Maybe it hasn’t happened to you yet but inevitably it will: a notification on LinkedIn for a deceased friend or colleague’s anniversary. A pop-up on your wall on Facebook that involves a loved-one that has passed away. Social Media accounts are so prevalent today that these awkward moments are happening more and more frequently. Estimates are that there are 30 million Facebook accounts that have outlived their owners. Managing these accounts are one step in managing your digital estate.

The easiest thing to do is to just shut down the account but, it’s not always that easy! The rules and options differ from account to account, some allowing you to deactivate accounts, some allowing you to create memorial accounts. Many require death certificates and other legal paperwork to change anything on the accounts. By planning ahead as much as possible, or knowing your options, this transition will be much easier.
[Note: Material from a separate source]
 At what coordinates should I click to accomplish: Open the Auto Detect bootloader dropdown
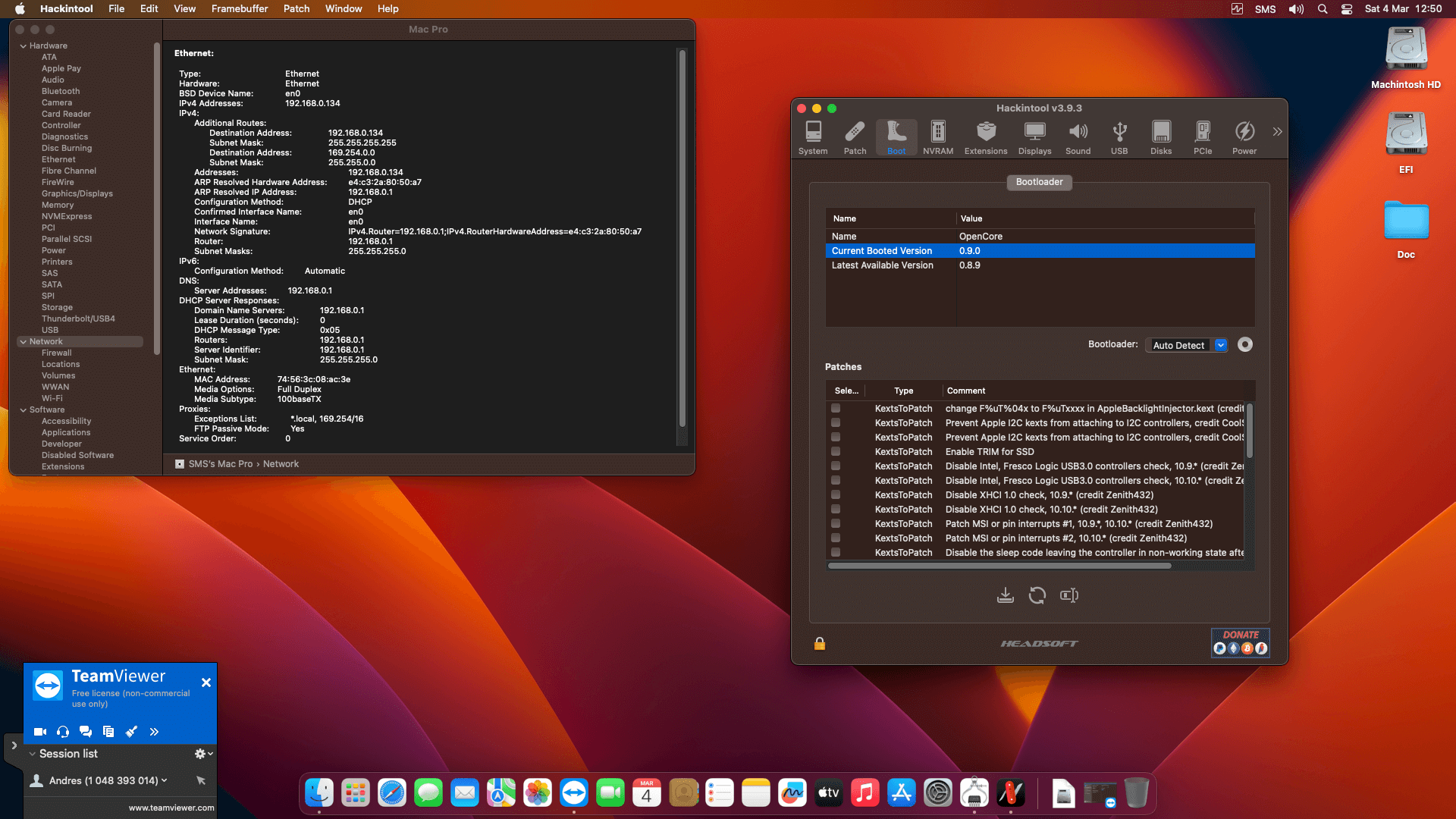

FacebookDigital Estate Management

When a Facebook user passes away, a living relative can notify Facebook via an email through their Help Center. Once the death is confirmed via a death certificate or an obituary, Facebook will add “Remembering” above the deceased’s user name, creating a remembrance wall. A Legacy Contact can be chosen prior to the person’s death.  This person is in control of the wall just as a normal Facebook account, except the Legacy Contact cannot delete anything from prior to the person’s death. Facebook users can also choose to have their account deleted after their death. These options are available in the security setting in Settings.


Google Accounts

Google accounts, including YouTube and Gmail, will be automatically deactivated after nine months of inactivity. There is an “Inactive Account Manager” option that allows for transfer of the account to a designated person. If this option has not been used, an immediate family member can ask for the account to be made inactive and/or for some of the contents of the account, via an online form.



Anyone can notify Instagram of someone’s passing but only an immediate family member can ask that an account be removed after someone is deceased. Instagram will turn the current account into a memorial if that is the wishes of those asking, via an online form. If the account is memorialized, only those it had been previously shared with will be able to view it. If the account is asked to be removed, a different form must be filled out, along with a death certificate, birth certificate, or other proof of authority.
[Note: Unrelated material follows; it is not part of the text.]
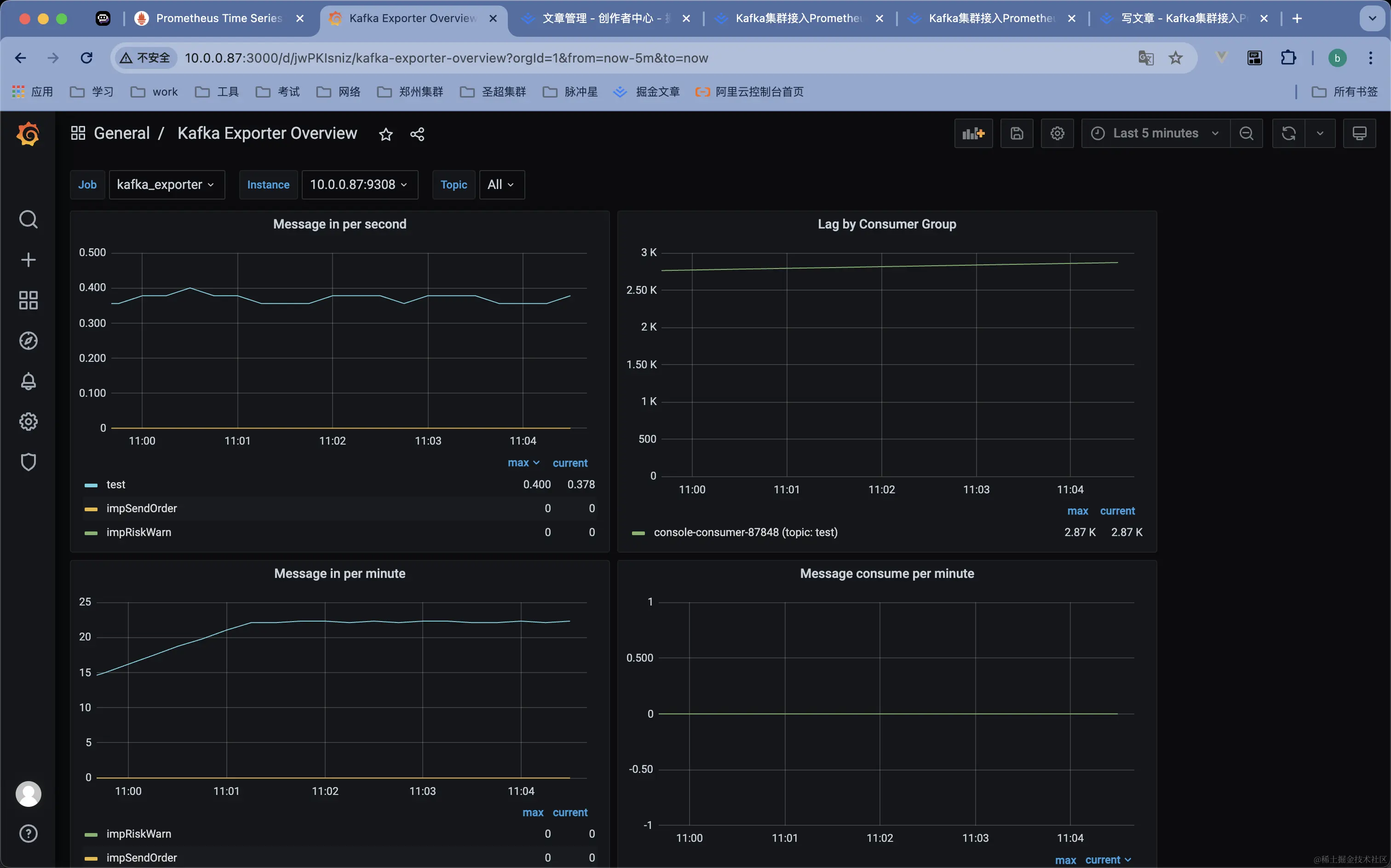Image resolution: width=1391 pixels, height=868 pixels.
Task: Open the Last 5 minutes time picker
Action: coord(1155,134)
Only a person that is authorized to speak on behalf of the deceased’s behalf can ask to deactivate this account. Twitter’s Online Privacy form is filled out and they follow up with an email asking for more information to verify the account.
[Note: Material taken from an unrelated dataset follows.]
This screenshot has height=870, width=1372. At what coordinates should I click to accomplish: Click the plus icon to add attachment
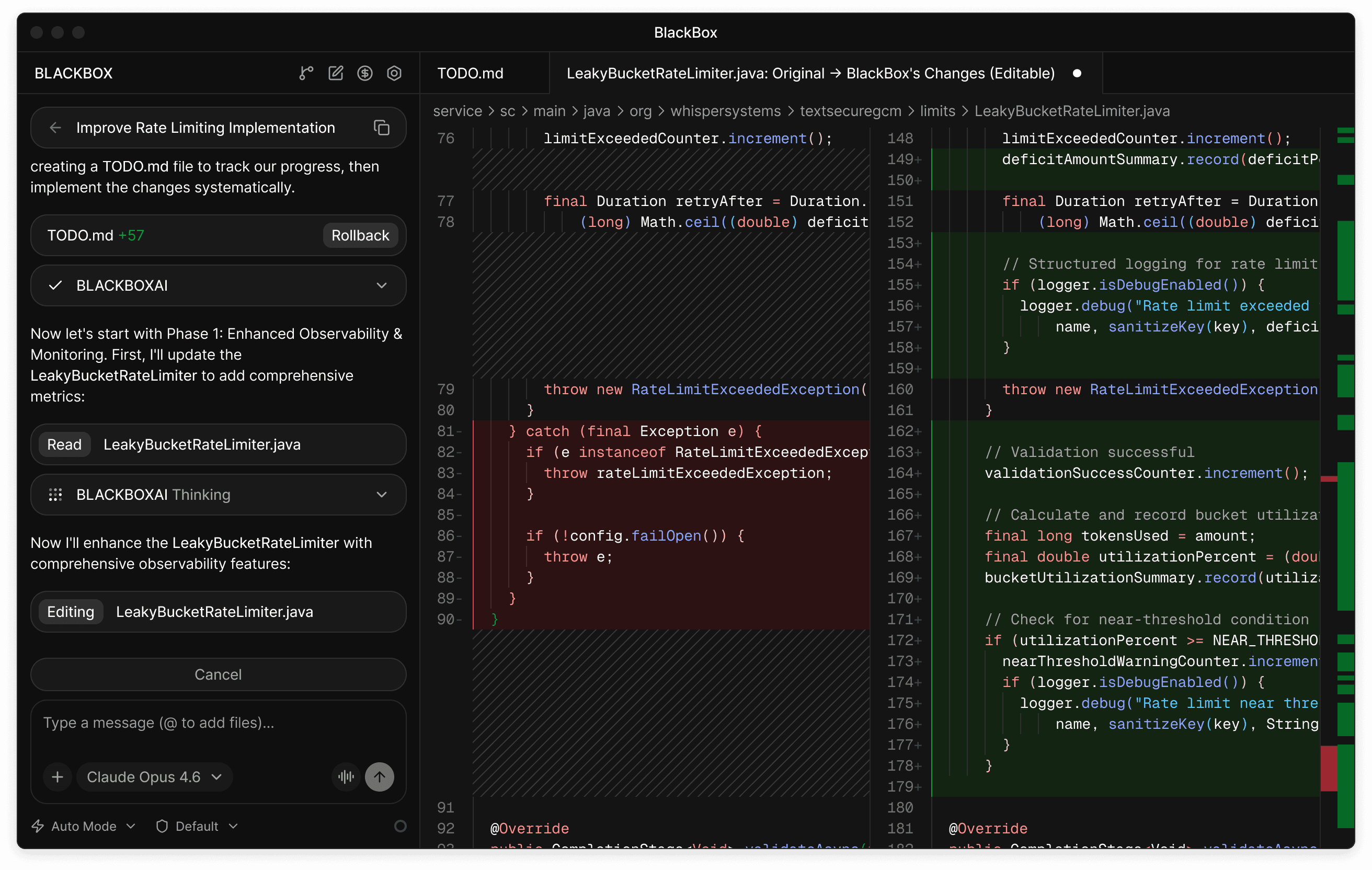click(58, 776)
LinkedIn provides for family and co-workers and friends to let them know that someone has passed, and to be deleted. This is done via an online form that includes all the LinkedIn profile information and an uploaded copy of the obituary. Deleting the account means deleting the profile and along with it all the profile endorsements, connections, and recommendations.


Apple iCloud

Apple has no rights of survivorship which means the Apple ID is non-transferable. A family member may provide a death certificate and they will close the account.


Dealing with a passing and a physical estate is tough enough. Plan and take care of your digital estates if possible, of make a notation in your will. We live in a time that it is necessary for the loved one we leave behind and for the digital legacy that people will remember us for in the future.